» Exercise requirements
Here is a block of entries. Write out its lines exactly, from the first through the one containing "Like Татьяна's review".

Stored data entries:
——————————

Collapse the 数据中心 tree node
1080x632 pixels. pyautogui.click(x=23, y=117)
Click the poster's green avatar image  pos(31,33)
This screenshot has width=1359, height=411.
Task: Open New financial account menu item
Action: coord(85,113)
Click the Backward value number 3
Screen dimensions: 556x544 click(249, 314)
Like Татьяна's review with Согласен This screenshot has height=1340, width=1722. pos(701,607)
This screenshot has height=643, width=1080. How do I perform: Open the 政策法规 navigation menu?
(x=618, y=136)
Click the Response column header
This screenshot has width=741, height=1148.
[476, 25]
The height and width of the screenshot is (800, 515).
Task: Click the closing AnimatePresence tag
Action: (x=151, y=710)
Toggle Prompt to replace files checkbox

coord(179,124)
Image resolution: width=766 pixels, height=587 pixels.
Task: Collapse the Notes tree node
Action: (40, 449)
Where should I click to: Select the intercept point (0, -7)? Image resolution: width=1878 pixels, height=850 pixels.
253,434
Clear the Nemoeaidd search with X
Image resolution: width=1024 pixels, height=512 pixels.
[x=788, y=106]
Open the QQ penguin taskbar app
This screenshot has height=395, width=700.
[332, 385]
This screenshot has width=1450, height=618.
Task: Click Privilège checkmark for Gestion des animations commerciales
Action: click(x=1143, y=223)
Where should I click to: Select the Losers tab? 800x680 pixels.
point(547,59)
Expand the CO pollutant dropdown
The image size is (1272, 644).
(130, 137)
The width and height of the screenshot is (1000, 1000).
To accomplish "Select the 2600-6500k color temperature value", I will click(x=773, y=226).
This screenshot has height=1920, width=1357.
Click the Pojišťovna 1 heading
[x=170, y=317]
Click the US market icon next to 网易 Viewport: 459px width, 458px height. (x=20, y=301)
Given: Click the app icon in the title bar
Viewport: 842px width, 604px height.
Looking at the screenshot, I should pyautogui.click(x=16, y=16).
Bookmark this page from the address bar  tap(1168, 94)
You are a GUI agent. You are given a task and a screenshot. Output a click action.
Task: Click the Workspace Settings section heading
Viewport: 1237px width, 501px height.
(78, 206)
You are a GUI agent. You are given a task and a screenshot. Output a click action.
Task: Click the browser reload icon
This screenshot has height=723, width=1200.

——————————

» Exercise answer
Collapse the 数据中心 tree node
1080x632 pixels. pyautogui.click(x=23, y=117)
Click the poster's green avatar image  pos(31,33)
This screenshot has width=1359, height=411.
Task: Open New financial account menu item
Action: coord(85,113)
Click the Backward value number 3
Screen dimensions: 556x544 click(249, 314)
Like Татьяна's review with Согласен This screenshot has height=1340, width=1722. pos(701,607)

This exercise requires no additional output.